- [EXERCISE DETAILS] Using the records below, filter out every line that lacks "June" and copy the rest.

- [THE DATA]
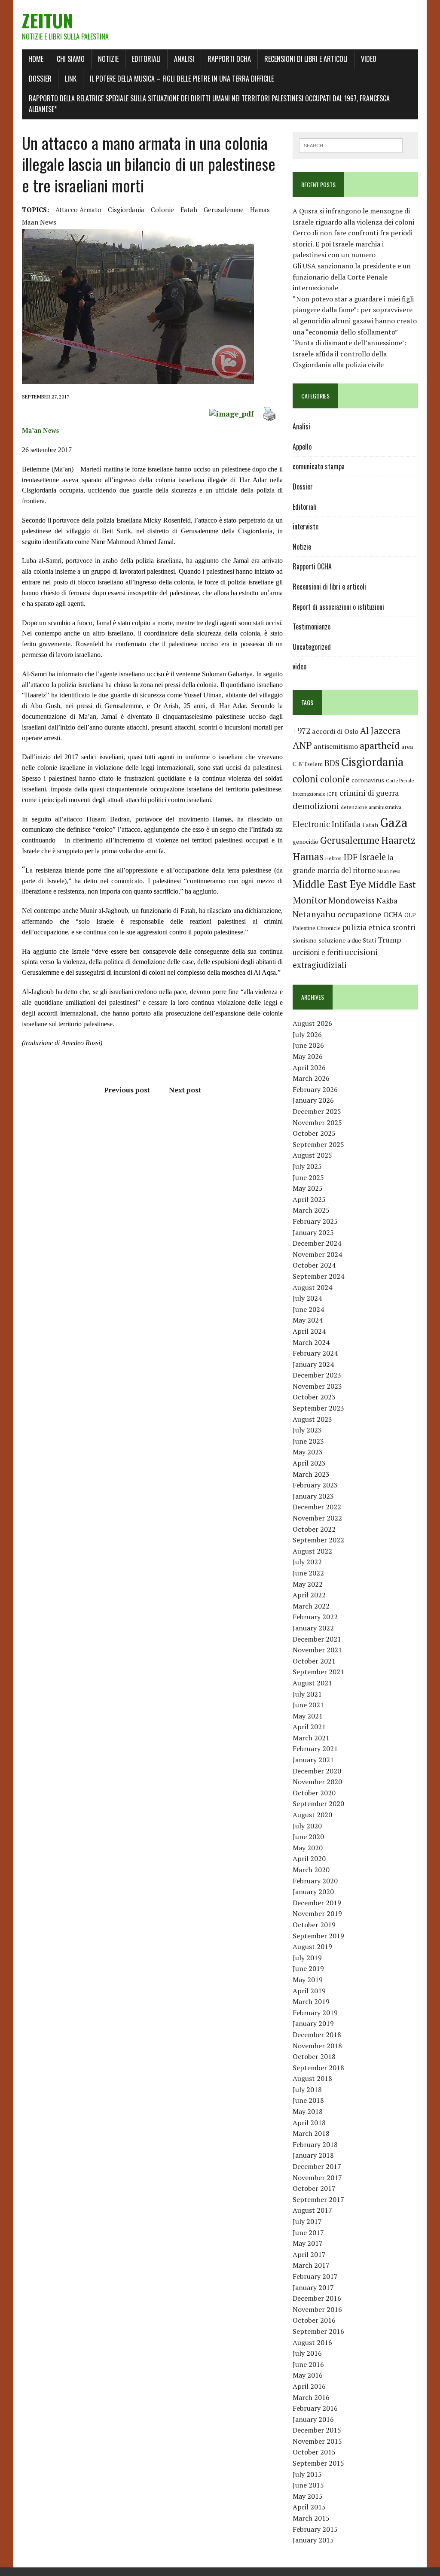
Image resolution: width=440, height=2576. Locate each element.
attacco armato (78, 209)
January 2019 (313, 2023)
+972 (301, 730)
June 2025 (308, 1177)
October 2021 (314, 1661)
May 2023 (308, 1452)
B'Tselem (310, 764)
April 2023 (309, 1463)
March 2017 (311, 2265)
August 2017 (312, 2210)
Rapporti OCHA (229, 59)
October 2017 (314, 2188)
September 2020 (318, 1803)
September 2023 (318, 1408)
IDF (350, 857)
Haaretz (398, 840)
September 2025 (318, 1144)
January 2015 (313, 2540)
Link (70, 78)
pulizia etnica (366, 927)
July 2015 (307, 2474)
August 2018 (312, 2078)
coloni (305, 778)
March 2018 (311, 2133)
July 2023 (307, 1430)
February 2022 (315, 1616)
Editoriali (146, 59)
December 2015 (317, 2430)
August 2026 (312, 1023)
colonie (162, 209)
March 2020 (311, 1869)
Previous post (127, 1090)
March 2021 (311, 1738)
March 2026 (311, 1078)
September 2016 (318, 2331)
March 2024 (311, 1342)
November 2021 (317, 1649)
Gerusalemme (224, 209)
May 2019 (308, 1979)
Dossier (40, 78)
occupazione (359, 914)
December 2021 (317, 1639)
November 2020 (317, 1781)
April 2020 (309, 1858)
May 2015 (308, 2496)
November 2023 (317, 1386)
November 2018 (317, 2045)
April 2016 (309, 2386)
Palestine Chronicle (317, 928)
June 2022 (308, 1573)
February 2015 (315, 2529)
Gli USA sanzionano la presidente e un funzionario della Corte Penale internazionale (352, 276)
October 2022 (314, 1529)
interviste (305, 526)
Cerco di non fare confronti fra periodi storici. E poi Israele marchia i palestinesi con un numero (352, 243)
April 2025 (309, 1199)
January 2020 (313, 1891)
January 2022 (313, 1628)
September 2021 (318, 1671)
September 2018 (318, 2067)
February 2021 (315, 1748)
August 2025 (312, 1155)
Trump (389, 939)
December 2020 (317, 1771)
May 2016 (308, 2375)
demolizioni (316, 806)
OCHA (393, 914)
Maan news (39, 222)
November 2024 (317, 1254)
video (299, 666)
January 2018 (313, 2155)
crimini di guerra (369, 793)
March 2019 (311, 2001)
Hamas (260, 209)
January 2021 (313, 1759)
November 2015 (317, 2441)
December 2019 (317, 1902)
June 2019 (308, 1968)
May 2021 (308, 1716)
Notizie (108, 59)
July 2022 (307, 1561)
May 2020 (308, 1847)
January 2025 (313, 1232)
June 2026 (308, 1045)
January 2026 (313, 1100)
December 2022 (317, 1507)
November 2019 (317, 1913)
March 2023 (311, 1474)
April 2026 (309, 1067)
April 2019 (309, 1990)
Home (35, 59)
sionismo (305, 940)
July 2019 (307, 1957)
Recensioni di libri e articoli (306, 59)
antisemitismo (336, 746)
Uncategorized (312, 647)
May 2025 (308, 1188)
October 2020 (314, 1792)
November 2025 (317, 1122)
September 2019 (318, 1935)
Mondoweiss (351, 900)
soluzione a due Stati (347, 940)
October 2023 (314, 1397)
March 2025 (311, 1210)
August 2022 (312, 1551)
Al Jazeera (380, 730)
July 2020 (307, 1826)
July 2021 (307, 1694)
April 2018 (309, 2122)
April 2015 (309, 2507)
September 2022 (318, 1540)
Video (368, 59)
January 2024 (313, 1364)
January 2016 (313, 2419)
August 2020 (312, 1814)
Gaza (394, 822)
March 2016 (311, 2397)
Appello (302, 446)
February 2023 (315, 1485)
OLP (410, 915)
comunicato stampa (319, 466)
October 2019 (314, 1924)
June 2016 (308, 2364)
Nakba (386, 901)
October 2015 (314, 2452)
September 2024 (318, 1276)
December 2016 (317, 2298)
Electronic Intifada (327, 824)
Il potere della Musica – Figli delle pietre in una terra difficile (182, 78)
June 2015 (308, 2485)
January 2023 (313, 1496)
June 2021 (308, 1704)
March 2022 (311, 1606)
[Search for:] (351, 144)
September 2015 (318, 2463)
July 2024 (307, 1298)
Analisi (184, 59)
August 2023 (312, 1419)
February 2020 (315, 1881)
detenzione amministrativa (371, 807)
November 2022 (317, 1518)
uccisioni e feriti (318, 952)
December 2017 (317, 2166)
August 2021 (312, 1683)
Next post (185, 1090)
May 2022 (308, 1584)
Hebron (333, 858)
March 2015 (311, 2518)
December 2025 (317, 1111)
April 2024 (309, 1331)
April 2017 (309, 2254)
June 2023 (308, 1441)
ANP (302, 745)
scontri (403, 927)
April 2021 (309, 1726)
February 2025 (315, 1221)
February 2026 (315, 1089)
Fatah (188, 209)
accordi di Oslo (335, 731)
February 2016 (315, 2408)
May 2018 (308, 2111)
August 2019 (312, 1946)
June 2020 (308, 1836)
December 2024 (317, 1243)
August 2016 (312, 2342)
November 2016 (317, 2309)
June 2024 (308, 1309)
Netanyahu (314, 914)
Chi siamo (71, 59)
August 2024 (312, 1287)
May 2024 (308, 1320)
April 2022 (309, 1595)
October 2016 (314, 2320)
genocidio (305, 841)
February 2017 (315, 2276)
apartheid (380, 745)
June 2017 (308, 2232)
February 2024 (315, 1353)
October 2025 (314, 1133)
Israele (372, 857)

- [TASK RESPONSE]
June 2025 (308, 1177)
June 2022 (308, 1573)
June 2019 (308, 1968)
June 2026 (308, 1045)
June 2016 (308, 2364)
June 2015 (308, 2485)
June 2021 (308, 1704)
June 2023 (308, 1441)
June 2020 (308, 1836)
June 2024 (308, 1309)
June 2017 (308, 2232)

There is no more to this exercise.